>> Begin Given records

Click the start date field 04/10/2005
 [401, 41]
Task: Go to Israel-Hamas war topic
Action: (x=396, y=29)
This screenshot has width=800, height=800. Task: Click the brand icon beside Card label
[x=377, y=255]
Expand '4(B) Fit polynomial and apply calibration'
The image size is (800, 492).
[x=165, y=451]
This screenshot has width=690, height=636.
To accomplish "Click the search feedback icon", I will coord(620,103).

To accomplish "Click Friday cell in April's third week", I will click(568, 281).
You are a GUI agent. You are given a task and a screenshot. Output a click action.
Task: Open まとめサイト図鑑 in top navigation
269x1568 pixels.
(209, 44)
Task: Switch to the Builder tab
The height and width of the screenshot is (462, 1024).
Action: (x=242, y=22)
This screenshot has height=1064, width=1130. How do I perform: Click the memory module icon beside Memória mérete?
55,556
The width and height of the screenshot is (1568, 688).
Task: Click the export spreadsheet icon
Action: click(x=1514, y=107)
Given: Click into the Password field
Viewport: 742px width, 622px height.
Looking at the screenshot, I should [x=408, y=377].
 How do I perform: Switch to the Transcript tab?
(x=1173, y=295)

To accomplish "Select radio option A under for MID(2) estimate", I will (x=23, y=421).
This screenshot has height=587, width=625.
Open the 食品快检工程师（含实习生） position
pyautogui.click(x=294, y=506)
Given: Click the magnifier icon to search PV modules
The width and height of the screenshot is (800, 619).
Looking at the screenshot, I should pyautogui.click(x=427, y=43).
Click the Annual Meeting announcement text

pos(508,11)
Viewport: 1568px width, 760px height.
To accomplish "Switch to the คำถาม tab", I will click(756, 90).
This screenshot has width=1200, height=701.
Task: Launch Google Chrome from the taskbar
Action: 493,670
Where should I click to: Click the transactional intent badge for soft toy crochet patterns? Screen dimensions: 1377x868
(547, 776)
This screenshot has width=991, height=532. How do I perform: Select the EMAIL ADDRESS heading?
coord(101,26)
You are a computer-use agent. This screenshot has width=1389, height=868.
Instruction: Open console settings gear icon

>> End Given records

Return every item above word for word, keeping the same lines in the same order.

• Expected output:
Click the start date field 04/10/2005
 [401, 41]
Task: Go to Israel-Hamas war topic
Action: (x=396, y=29)
This screenshot has width=800, height=800. Task: Click the brand icon beside Card label
[x=377, y=255]
Expand '4(B) Fit polynomial and apply calibration'
The image size is (800, 492).
[x=165, y=451]
This screenshot has width=690, height=636.
To accomplish "Click the search feedback icon", I will coord(620,103).

To accomplish "Click Friday cell in April's third week", I will click(568, 281).
You are a GUI agent. You are given a task and a screenshot. Output a click action.
Task: Open まとめサイト図鑑 in top navigation
269x1568 pixels.
(209, 44)
Task: Switch to the Builder tab
The height and width of the screenshot is (462, 1024).
Action: (x=242, y=22)
This screenshot has height=1064, width=1130. How do I perform: Click the memory module icon beside Memória mérete?
55,556
The width and height of the screenshot is (1568, 688).
Task: Click the export spreadsheet icon
Action: click(x=1514, y=107)
Given: Click into the Password field
Viewport: 742px width, 622px height.
Looking at the screenshot, I should [x=408, y=377].
 How do I perform: Switch to the Transcript tab?
(x=1173, y=295)

To accomplish "Select radio option A under for MID(2) estimate", I will (x=23, y=421).
This screenshot has height=587, width=625.
Open the 食品快检工程师（含实习生） position
pyautogui.click(x=294, y=506)
Given: Click the magnifier icon to search PV modules
The width and height of the screenshot is (800, 619).
Looking at the screenshot, I should pyautogui.click(x=427, y=43).
Click the Annual Meeting announcement text

pos(508,11)
Viewport: 1568px width, 760px height.
To accomplish "Switch to the คำถาม tab", I will click(756, 90).
This screenshot has width=1200, height=701.
Task: Launch Google Chrome from the taskbar
Action: 493,670
Where should I click to: Click the transactional intent badge for soft toy crochet patterns? Screen dimensions: 1377x868
(547, 776)
This screenshot has width=991, height=532. How do I perform: Select the EMAIL ADDRESS heading?
coord(101,26)
You are a computer-use agent. This screenshot has width=1389, height=868.
Instruction: Open console settings gear icon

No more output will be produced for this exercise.